The tale of a biologically mismatched young couple – she has vital signs, he doesn’t – Warm Bodies could be titled Romeo and Juliet and Zombies. Written and directed by Jonathan Levine (The Wackness, 50/50), and adapted from a young-adult novel by Isaac Marion, the movie is a good-natured romantic zombie comedy that plays like a tamer version of The Twilight Saga.
Set in an artfully dilapidated city and using a chilly, bruise-coloured palette, the film, which was shot in Montreal, begins with the voice-over of our hero (English actor Nicholas Hoult) wondering to himself about why he finds it so hard to connect with people. Then he remembers: “Oh right, I’m dead.”
The film’s Juliet (named Julie, and played by Australian actress Teresa Palmer) is a perky blond militia fighter and daughter of a widowed, always-angry, anti-zombie military leader (John Malkovich). They live in a heavily fortified compound with other survivors, eight years after a zombie epidemic wiped out most of the humans, including Julie’s mother.
The Romeo in our story is simply called “R” because that’s all he can remember. Also, it pretty much meets the demands of most zombie social interactions. R’s best friend is named “M” (as in Romeo and Juliet’s Mercutio), played by The Daily Show’s Rob Corddry, The two friends grunt syllables at each other, like co-workers who’ve been at the same office for too long.
Otherwise, they spend their time shambling about the ruined urban world looking for human nourishment (“At least I feel conflicted,” R rationalizes).
Zombies are not the bottom feeders in this world – that would be the “bonies,” ravenous skeletons (rendered in crummy-looking CGI) who feast on zombies and humans indiscriminately.
R’s and Julie’s worlds collide when a zombie herd comes upon a company of humans out on a supply run. In the ensuing battle, Julie’s gun-happy boyfriend Perry (Dave Franco) is killed and R, true to his zombie nature, feasts on Perry’s brain, absorbing his memories. A moment later he sees Juliet, and is immediately attracted to her – and not just in a buffet-lunch kind of way.
After saving Juliet from his fellow zombies, R takes her to his home, the fuselage of a plane at a no-longer functioning airport. Hiding out in their airplane to nowhere, they sample R’s extensive vinyl collection, including Bob Dylan’s Shelter from the Storm, and, of course, Bruce Springsteen’s Hungry Heart. Julie wastes little time grieving for her dead beau, and sees R’s potential – in spite of his lack of pulse. No doubt he’s appealing, with a mournful, adoring gaze and an inability to argue, though he seems more like a pet than a boyfriend. Hoult plays his zombie character like a young Frankenstein’s monster, eager to please but with a tendency to growl and lurch.
After its whimsical start, Warm Bodies loses narrative momentum, though there are flickerings of undead humour throughout.
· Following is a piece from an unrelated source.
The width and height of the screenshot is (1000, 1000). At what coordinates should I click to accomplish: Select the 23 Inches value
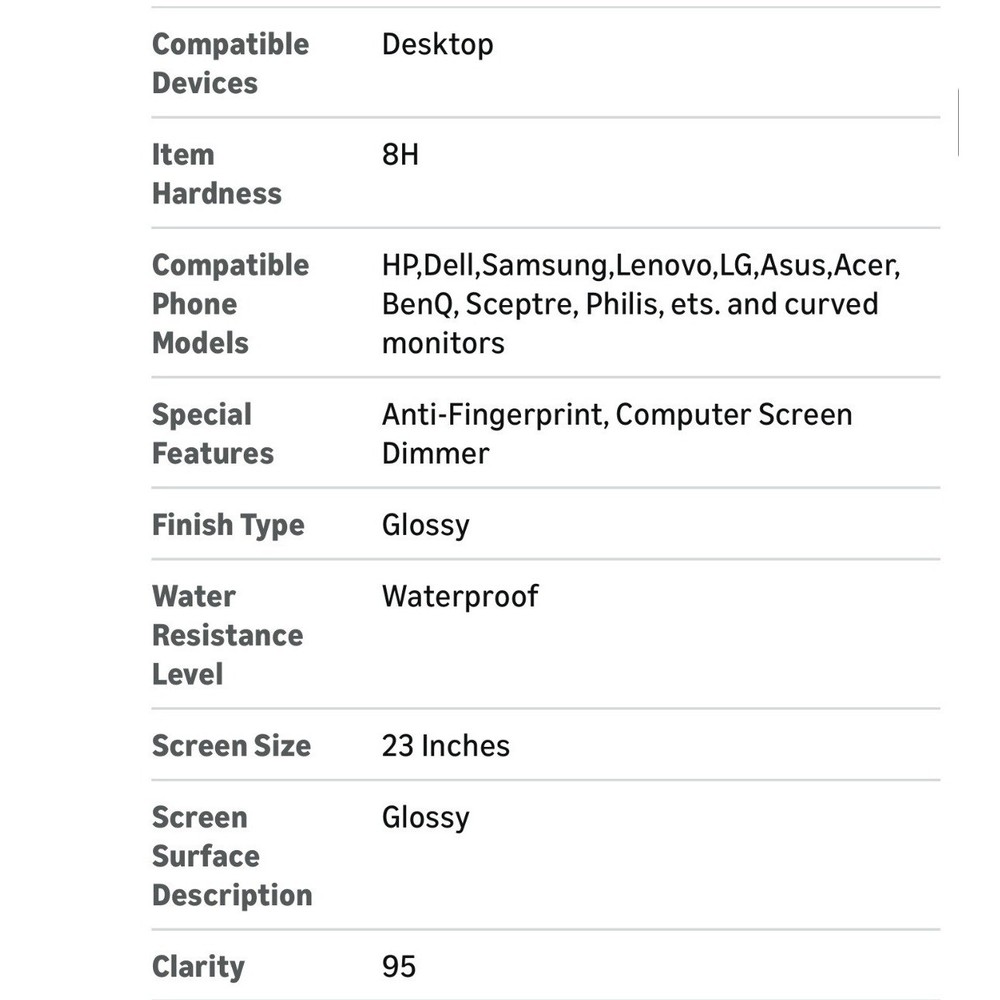click(445, 746)
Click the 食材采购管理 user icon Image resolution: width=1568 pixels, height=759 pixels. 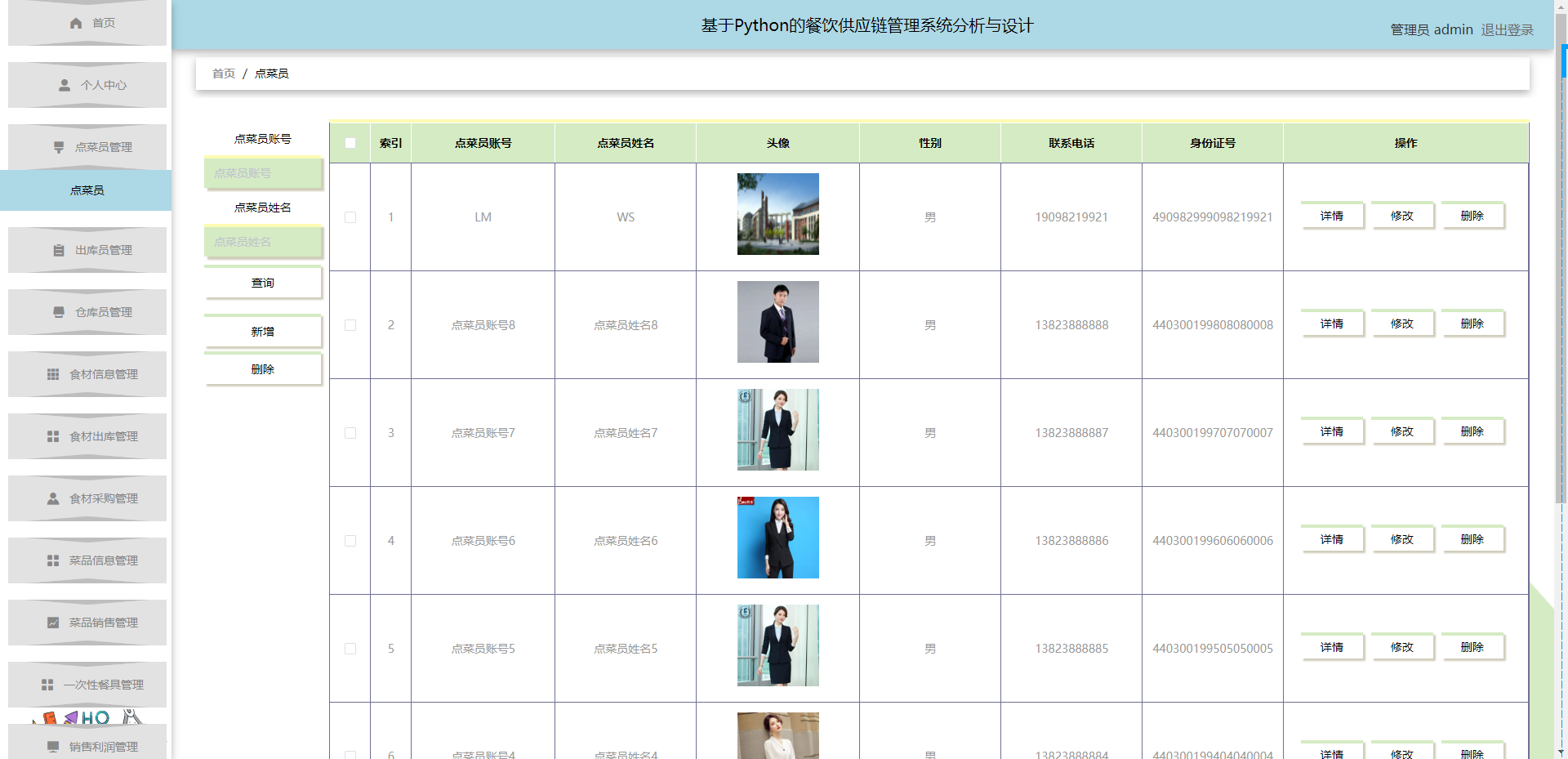[x=52, y=498]
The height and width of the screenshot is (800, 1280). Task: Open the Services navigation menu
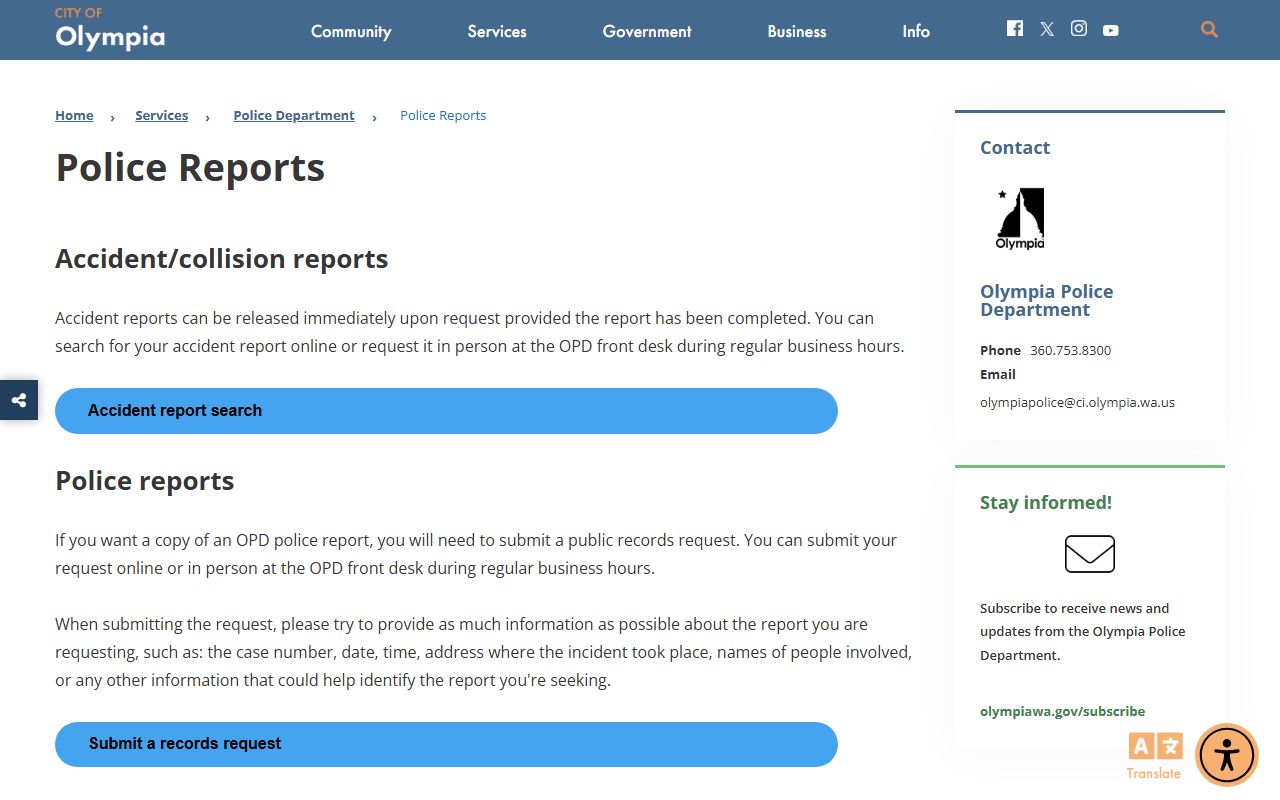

When R follows Julie back to the human compound, he gets a make-over from her and her friend, Nora (Analeigh Tipton), to allow him to pass as a healthy human. (True to Shakespeare again, Julie’s sidekick is an aspiring nurse.) Soon, R’s cheeks require no remedial blusher and the seamy veins on his neck have faded nicely: Love has re-animated him, and the effect has gone viral, making the other zombies awake from their stupors. All that’s left is to convince Julie’s father that zombies aren’t just salvageable, but may even serve as an ally against the relentless, even more dead “bonies.”
Warm Bodies is for audiences who prefer stories about mending hearts to munching brains, and ideally, for girls who aren’t quite sure yet if they want a slightly scary boyfriend, or a living doll they can dress up.